> Required work
Only one span of the listing below should come back. It runs from the line with "Click the KH MỚI column scrollbar" through the line with "Task: Click the -10000 y-axis tick label", and each of its lines must be reproduced exactly.

....

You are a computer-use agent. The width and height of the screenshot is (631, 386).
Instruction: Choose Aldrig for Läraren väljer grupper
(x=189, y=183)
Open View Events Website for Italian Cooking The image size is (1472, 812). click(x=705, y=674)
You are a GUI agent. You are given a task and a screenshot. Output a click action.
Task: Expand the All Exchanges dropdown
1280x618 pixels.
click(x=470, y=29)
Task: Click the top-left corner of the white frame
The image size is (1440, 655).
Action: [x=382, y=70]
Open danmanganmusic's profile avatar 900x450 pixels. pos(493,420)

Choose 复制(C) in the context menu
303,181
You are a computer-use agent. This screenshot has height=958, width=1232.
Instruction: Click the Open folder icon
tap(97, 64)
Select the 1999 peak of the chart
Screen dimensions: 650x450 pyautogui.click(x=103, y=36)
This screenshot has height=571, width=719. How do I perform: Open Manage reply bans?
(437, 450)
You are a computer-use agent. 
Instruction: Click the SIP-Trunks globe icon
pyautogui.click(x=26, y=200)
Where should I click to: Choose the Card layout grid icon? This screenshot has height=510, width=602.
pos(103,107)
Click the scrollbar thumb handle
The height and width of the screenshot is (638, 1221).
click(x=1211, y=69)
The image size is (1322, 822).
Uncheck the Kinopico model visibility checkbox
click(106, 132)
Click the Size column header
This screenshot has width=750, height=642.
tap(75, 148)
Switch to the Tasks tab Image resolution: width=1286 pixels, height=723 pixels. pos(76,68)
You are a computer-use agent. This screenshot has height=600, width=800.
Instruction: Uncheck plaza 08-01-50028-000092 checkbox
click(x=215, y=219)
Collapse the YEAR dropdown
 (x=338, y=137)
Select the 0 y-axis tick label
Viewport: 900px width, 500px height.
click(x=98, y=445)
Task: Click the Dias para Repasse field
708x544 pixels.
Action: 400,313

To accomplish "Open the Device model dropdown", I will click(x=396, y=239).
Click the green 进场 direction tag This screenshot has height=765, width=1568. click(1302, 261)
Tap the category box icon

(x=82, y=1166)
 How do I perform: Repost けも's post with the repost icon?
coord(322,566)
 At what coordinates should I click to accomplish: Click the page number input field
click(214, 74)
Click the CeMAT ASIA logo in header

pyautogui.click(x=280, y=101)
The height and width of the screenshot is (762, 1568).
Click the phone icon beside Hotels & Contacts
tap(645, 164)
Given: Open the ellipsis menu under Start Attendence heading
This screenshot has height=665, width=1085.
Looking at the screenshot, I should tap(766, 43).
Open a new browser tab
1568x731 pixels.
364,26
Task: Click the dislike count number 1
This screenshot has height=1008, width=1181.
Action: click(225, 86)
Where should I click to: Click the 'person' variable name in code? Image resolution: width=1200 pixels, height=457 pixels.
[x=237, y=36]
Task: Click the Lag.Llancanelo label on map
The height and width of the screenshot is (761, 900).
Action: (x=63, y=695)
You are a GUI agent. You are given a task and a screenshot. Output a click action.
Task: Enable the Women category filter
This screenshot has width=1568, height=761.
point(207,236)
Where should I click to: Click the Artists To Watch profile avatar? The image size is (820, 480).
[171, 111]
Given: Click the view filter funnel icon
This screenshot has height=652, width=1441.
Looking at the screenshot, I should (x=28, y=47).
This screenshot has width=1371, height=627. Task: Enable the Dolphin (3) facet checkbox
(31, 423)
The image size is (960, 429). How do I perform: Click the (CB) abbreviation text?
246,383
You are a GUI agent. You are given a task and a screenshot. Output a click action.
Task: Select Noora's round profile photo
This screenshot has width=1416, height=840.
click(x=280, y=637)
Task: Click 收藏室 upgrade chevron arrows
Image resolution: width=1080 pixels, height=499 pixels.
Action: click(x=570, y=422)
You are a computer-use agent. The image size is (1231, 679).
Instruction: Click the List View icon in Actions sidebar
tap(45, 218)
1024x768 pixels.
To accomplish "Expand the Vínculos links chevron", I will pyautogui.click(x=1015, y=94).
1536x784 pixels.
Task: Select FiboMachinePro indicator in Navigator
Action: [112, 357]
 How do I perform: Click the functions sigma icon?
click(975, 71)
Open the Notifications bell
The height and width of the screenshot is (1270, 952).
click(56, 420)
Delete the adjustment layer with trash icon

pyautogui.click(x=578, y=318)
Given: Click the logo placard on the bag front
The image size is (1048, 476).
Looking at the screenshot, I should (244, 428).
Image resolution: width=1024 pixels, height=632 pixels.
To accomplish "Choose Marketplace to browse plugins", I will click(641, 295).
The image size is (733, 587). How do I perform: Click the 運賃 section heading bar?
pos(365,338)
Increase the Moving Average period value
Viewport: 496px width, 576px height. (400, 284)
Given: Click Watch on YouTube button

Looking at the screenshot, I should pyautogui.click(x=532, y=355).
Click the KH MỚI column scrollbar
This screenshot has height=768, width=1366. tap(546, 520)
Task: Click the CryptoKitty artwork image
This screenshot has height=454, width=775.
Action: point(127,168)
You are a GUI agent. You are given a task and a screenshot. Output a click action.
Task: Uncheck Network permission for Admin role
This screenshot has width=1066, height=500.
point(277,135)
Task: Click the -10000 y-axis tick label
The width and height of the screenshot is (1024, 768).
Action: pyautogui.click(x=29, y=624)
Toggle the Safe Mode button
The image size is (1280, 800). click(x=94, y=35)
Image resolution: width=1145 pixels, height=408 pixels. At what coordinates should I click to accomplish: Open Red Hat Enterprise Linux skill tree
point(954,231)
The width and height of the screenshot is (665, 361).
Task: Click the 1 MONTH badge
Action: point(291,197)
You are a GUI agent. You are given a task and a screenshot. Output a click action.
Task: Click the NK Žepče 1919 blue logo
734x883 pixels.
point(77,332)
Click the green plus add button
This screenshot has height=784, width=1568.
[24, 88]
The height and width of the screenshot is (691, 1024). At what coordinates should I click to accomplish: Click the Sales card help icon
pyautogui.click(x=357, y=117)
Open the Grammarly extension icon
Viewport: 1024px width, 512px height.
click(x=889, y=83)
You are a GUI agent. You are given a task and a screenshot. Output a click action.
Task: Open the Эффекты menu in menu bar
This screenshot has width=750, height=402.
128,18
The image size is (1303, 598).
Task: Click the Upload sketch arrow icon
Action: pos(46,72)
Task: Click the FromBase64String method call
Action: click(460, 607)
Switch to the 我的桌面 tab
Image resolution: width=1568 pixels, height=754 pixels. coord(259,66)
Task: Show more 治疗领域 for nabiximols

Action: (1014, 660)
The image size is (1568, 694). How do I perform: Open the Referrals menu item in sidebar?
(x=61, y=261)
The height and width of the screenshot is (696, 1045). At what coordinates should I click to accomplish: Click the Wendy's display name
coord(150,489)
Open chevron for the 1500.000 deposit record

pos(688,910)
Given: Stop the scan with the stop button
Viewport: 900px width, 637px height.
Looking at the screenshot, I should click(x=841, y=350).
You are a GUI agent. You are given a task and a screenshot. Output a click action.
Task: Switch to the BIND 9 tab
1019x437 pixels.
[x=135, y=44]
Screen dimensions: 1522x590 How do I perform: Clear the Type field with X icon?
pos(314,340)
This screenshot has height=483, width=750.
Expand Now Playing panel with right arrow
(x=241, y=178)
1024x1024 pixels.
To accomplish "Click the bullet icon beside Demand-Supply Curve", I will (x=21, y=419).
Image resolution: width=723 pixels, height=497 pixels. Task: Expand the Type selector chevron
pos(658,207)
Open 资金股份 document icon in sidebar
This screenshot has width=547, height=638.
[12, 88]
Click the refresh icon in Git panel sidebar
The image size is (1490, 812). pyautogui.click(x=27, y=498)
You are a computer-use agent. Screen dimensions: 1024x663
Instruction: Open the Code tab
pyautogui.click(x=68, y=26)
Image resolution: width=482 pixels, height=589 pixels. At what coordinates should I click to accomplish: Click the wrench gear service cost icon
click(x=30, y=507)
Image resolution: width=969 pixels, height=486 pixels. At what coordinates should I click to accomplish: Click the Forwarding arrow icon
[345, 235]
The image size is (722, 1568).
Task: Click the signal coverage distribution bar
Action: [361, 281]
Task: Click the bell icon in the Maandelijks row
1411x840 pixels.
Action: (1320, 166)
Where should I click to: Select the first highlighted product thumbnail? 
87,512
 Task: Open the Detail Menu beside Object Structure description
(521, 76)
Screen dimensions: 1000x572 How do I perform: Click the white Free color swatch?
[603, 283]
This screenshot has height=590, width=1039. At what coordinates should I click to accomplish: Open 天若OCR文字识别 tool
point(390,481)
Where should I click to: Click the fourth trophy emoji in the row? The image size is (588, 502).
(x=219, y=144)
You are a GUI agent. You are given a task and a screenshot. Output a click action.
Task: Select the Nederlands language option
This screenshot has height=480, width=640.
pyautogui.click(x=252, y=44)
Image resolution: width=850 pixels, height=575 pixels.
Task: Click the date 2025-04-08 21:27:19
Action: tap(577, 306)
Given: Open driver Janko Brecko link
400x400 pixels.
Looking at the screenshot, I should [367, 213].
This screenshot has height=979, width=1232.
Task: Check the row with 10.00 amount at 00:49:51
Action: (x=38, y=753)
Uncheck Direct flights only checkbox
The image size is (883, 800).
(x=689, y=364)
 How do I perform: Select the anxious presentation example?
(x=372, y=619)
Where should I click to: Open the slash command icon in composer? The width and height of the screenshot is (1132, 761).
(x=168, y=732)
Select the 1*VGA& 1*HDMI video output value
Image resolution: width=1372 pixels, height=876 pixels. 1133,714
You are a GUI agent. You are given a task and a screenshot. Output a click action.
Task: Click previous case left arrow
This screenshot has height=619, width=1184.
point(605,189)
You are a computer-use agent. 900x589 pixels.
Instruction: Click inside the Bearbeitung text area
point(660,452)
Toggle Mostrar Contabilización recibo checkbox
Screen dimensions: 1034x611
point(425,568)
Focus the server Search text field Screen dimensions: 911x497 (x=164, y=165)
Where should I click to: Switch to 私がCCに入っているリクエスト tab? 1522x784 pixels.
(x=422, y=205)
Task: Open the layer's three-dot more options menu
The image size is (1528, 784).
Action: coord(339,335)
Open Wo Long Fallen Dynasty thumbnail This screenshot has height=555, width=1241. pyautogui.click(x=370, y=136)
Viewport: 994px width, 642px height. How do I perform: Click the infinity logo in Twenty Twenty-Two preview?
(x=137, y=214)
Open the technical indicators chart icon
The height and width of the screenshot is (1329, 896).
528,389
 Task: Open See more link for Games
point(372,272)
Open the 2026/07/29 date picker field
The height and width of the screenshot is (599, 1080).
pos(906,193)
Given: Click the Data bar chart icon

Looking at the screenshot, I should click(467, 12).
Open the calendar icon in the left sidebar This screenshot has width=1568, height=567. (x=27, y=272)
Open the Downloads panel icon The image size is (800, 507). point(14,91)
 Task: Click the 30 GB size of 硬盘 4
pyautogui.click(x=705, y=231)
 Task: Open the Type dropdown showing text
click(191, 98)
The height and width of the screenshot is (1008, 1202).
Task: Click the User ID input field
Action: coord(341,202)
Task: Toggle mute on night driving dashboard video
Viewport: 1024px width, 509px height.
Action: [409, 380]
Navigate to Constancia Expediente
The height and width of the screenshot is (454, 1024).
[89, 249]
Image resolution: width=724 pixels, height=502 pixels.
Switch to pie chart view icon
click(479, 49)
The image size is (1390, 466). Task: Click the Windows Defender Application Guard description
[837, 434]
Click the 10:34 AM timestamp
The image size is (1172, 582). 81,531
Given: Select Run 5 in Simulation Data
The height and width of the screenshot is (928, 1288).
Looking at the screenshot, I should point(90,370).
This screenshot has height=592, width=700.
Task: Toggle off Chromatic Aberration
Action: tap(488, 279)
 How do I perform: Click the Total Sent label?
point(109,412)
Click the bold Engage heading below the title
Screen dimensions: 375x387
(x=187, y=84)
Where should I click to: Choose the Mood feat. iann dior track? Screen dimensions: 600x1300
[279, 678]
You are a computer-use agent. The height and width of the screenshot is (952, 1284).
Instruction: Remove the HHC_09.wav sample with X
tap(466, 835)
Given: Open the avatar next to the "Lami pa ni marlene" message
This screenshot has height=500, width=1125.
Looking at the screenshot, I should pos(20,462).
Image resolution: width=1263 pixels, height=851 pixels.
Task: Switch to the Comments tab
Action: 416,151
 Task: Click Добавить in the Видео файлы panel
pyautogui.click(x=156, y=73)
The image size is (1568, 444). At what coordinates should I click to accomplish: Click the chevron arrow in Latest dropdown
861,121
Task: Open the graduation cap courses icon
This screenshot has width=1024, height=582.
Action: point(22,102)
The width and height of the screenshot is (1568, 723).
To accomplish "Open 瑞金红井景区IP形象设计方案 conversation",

....

> Completed exercise
Click the KH MỚI column scrollbar
This screenshot has height=768, width=1366. tap(546, 520)
Task: Click the CryptoKitty artwork image
This screenshot has height=454, width=775.
Action: point(127,168)
You are a GUI agent. You are given a task and a screenshot. Output a click action.
Task: Uncheck Network permission for Admin role
This screenshot has width=1066, height=500.
point(277,135)
Task: Click the -10000 y-axis tick label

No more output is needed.